L'inspecteur devrait, avant de conseiller à son client de consulter un spécialiste,
mentionner pourquoi il fait cette recommandation. Quels sont les éléments qui l'amène
à croire qu'une étude plus détaillée est requise (par exemple des tuiles de cheminée
qui décollent, des briques de cheminée qui tombent, etc.). Cette tendance pourrait être
expliquée par le fait que certains veulent limiter leur responsabilité mais dans les
faits, c'est le client qui paie pour limiter cette responsabilité. Par conséquent, il
est bon de demander à l'inspecteur les éléments qu'il ne couvre pas.

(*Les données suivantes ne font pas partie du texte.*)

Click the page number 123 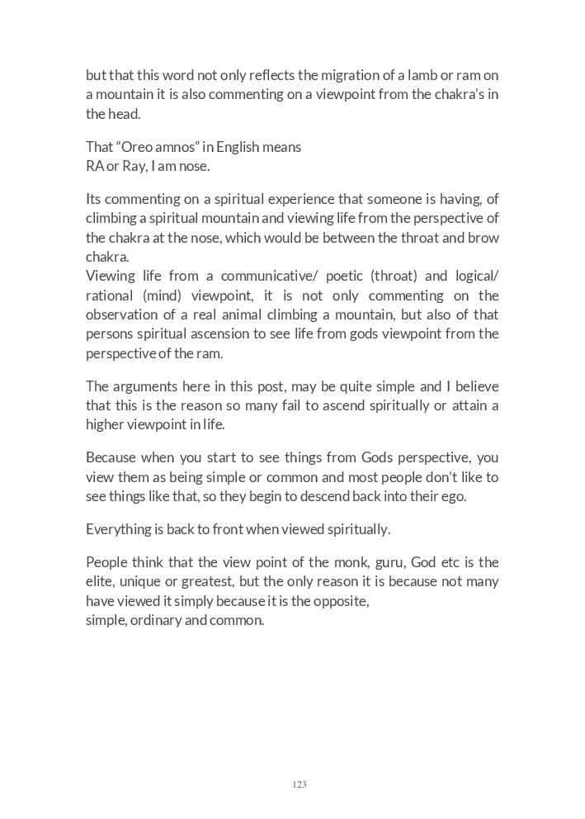pyautogui.click(x=299, y=784)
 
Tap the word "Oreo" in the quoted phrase pyautogui.click(x=141, y=147)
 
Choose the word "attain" pyautogui.click(x=482, y=405)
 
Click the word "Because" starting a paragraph pyautogui.click(x=111, y=457)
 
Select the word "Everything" pyautogui.click(x=119, y=529)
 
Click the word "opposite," pyautogui.click(x=341, y=601)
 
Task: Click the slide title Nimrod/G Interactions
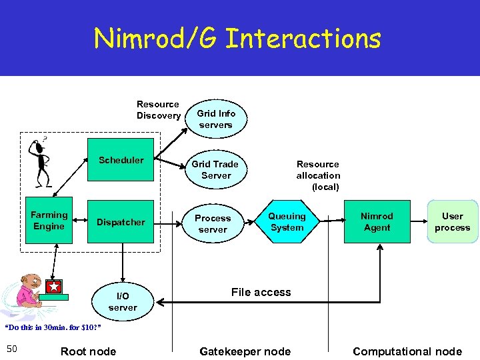pyautogui.click(x=237, y=39)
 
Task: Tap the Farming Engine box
pyautogui.click(x=49, y=221)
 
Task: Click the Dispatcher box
pyautogui.click(x=121, y=222)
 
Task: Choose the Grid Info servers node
pyautogui.click(x=216, y=119)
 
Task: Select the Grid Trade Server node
pyautogui.click(x=216, y=170)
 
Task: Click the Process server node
pyautogui.click(x=213, y=223)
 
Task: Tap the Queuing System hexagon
pyautogui.click(x=287, y=222)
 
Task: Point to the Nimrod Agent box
pyautogui.click(x=377, y=222)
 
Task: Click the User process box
pyautogui.click(x=452, y=222)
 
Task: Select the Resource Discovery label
pyautogui.click(x=158, y=110)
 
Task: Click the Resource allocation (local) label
pyautogui.click(x=318, y=175)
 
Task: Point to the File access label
pyautogui.click(x=261, y=292)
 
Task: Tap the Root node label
pyautogui.click(x=88, y=351)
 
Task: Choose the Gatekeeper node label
pyautogui.click(x=245, y=351)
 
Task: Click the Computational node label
pyautogui.click(x=407, y=351)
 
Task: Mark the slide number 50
pyautogui.click(x=11, y=349)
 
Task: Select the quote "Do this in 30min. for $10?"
pyautogui.click(x=47, y=328)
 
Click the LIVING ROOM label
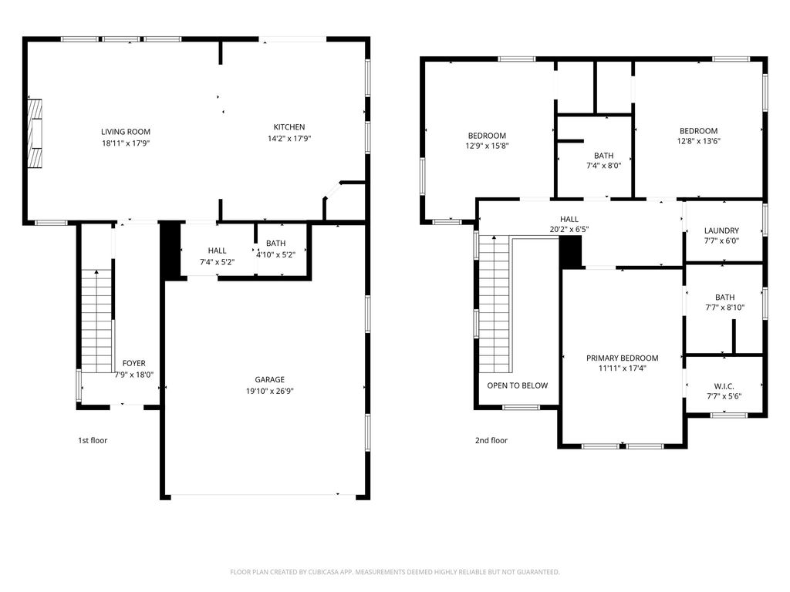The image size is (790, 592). point(125,132)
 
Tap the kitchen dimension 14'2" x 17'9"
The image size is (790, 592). point(289,139)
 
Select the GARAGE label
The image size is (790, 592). point(270,379)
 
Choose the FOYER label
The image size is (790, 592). point(133,363)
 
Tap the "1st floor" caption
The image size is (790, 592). point(93,441)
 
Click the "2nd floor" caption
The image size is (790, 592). point(491,441)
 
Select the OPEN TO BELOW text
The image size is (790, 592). point(517,385)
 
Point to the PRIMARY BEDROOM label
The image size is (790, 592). point(622,358)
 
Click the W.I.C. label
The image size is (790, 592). point(724,385)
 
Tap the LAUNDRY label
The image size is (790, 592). point(721,230)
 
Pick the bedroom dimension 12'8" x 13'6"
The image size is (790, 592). point(698,142)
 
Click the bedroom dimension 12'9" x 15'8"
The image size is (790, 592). point(486,146)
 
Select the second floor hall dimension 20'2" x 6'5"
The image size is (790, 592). point(569,229)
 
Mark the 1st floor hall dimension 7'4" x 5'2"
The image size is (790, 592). point(217,262)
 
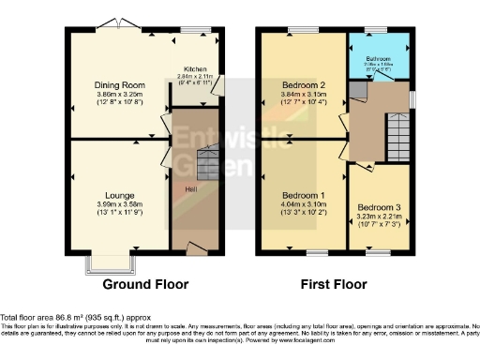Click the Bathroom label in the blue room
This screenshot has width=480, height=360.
coord(378,58)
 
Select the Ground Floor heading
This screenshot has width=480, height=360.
coord(145,284)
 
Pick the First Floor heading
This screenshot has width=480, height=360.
coord(335,284)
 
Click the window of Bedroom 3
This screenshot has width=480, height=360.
coord(378,252)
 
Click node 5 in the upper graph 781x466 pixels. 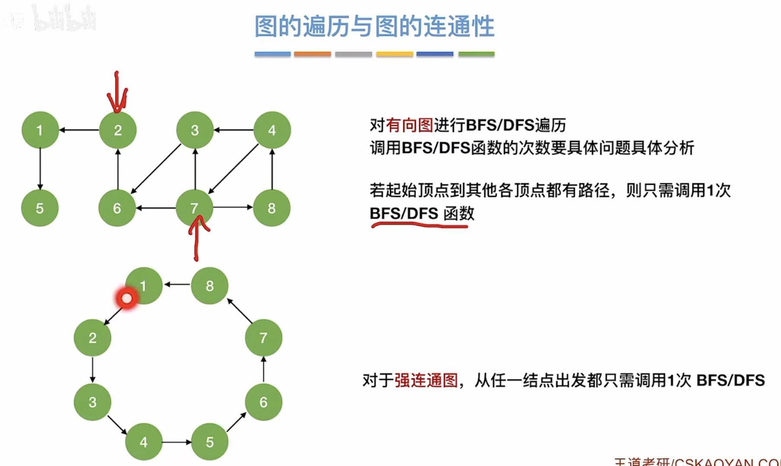(x=40, y=208)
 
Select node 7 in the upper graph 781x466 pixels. (x=194, y=208)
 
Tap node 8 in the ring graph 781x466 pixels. (x=210, y=285)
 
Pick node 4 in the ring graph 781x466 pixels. (x=143, y=442)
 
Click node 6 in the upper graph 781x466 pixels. (x=117, y=208)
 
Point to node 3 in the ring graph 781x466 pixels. (x=92, y=402)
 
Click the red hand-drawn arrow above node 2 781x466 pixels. (x=117, y=93)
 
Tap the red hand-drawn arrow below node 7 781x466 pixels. (x=198, y=235)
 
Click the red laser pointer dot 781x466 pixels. (x=127, y=298)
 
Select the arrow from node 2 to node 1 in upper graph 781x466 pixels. (x=79, y=130)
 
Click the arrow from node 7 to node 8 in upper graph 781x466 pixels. (x=233, y=207)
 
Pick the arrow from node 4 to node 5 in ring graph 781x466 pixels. (x=176, y=442)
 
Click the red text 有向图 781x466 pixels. (x=409, y=125)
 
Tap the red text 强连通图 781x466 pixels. (x=426, y=380)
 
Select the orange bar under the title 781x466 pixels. (x=312, y=54)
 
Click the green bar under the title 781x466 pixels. (x=476, y=54)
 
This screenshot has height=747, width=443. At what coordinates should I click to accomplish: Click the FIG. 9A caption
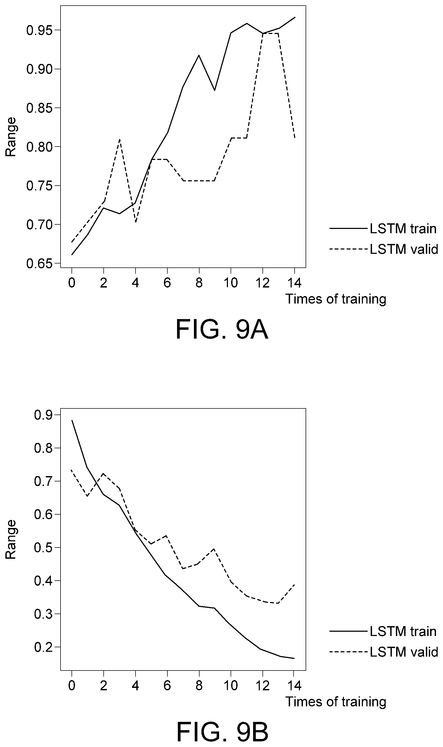[x=222, y=330]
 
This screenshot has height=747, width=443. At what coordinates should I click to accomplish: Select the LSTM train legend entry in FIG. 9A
[x=383, y=229]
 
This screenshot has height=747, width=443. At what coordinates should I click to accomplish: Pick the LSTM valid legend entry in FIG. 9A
[x=384, y=249]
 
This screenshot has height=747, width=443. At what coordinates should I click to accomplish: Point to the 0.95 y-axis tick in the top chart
[x=39, y=30]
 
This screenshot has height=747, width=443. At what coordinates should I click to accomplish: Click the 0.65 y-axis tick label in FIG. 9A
[x=39, y=263]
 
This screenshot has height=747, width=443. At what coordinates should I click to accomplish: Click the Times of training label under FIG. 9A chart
[x=336, y=299]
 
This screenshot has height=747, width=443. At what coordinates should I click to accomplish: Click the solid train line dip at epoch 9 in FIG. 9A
[x=215, y=90]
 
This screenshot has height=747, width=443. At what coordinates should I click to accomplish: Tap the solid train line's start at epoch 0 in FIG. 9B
[x=72, y=420]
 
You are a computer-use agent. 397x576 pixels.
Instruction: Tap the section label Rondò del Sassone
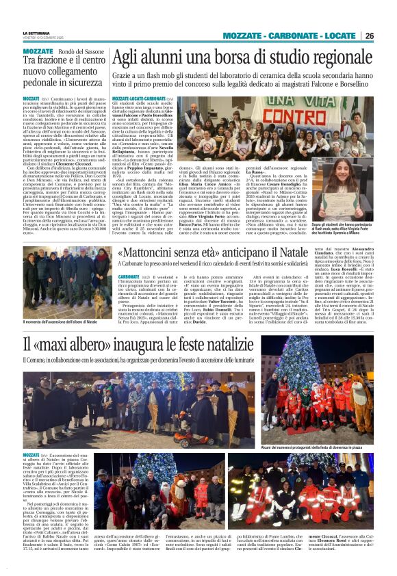[x=78, y=51]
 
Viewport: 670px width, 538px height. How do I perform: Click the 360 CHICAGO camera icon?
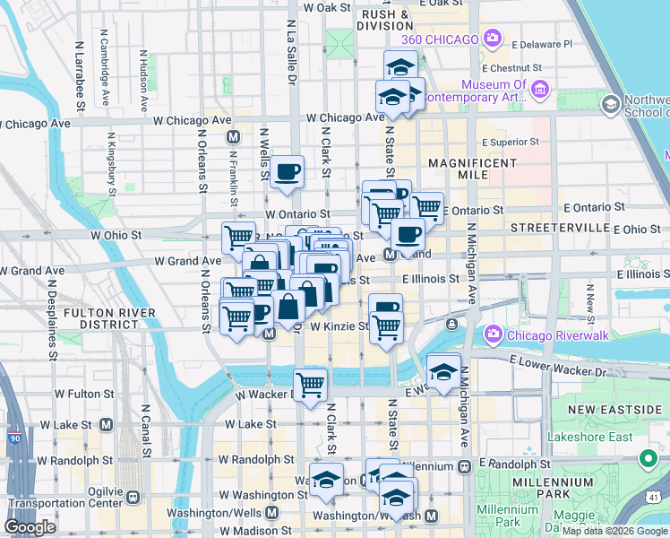(x=491, y=38)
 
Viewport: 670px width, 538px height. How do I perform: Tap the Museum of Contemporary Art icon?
(x=540, y=89)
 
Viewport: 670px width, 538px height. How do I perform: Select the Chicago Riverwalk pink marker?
(x=492, y=334)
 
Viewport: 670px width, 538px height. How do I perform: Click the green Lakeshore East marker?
(x=648, y=461)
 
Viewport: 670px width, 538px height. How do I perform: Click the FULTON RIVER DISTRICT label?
(x=111, y=319)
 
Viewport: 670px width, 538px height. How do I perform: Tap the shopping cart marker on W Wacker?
(x=310, y=386)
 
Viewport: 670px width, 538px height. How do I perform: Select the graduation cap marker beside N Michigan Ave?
(x=442, y=370)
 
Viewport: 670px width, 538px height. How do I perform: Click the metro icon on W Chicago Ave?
(x=233, y=137)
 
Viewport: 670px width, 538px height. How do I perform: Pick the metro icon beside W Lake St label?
(x=107, y=423)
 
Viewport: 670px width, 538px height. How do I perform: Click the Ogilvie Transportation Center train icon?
(x=133, y=496)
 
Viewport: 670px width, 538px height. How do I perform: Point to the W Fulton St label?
(x=84, y=393)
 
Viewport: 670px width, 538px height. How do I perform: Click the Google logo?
(x=30, y=527)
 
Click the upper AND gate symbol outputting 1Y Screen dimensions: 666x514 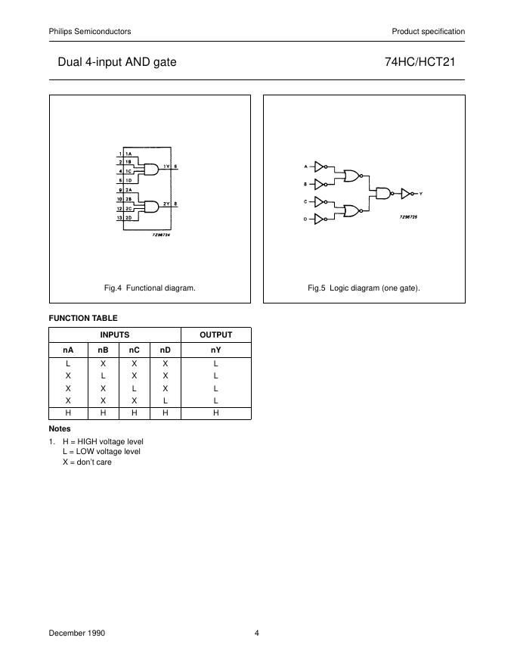point(151,169)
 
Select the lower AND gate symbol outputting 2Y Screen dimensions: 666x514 point(151,206)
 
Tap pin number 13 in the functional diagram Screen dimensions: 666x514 point(120,218)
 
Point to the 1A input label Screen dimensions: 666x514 point(129,154)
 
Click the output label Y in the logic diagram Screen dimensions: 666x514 point(420,195)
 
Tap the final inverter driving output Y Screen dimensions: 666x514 point(407,194)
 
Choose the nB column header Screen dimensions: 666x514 point(104,351)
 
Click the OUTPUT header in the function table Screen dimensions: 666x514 point(215,335)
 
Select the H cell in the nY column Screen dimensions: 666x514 point(215,412)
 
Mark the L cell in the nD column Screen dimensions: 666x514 point(165,400)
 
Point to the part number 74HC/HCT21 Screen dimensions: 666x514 point(424,62)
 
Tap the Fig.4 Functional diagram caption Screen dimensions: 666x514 point(150,288)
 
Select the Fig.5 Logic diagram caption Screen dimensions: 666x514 point(364,288)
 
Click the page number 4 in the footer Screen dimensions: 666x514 point(257,633)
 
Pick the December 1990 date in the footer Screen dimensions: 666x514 point(77,633)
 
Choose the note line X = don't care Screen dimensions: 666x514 point(87,462)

Le temps requis pour faire une inspection ne devrait pas être
inférieur à deux heures. Sans être synonyme de qualité, le temps minimum requis est
certes un indicateur du sérieux de l'inspection.
Un bon rapport
d'inspection devrait contenir des photos et des éléments problématiques. Ces photos
pourraient être très utiles dans le cas d'une situation litigieuse. L'acheteur devrait
lui-même prendre certaines photos lors de l'inspection.
Seulement quelques inspecteurs prennent la peine de faire signer une
déclaration écrite au vendeur. Cette déclaration est mal perçue de la part de certains
agents immobiliers qui prétendent que ce document sert à limiter la responsabilité de
l'inspecteur. Dans les faits, cette déclaration peut protéger le vendeur aussi bien que
l'agent.
Les limitations du travail de l'inspecteur sont souvent mentionnées
seulement lors de la visite et il est souvent trop tard pour le client. Le niveau des
limitations de l'expertise devrait être un critère de sélection important. Le client
devrait demander un écrit des limitations avant de faire son choix final.
Plusieurs rapports donnent l'impression d'être rédigés non pas
pour aider l'acheteur mais pour protéger l'inspecteur en cas de litige. À ce propos, un
inspecteur va même jusqu'à indiquer que sa responsabilité se limite au coût de
l'inspection!
Dans le cadre de l'étude, il y aurait seulement un cas
d'incompétence sur 12 inspecteurs mais plusieurs expertises sont incomplètes.
La revue Protégez-vous reproche aux inspecteurs de trop rarement
mentionner les coûts de réparations des éléments identifiés. En contrepartie, l'ACQC
est d'accord avec cette pratique. Nous pouvons comprendre l'hésitation pour un inspecteur
de se commettre à des estimations de coûts compte tenu du risque d'erreur et de
poursuite rattachée à cet acte. L'estimation de coût en soi est une expertise et ne
peut être réalisée adéquatement à partir d'honoraire de 250 $ incluant l'inspection
du bâtiment. Parallèlement, l'inspecteur pourrait donner un ordre de grandeur à son
client ou bien lui référer un entrepreneur qui pourrait lui faire une soumission plus
juste.
Prenez le temps d'aller
lire cet article: il vaut la peine. En plus, le programme télévisé "La
Facture" a présenté une émission sur les inspecteurs le jeudi 23 novembre 2000.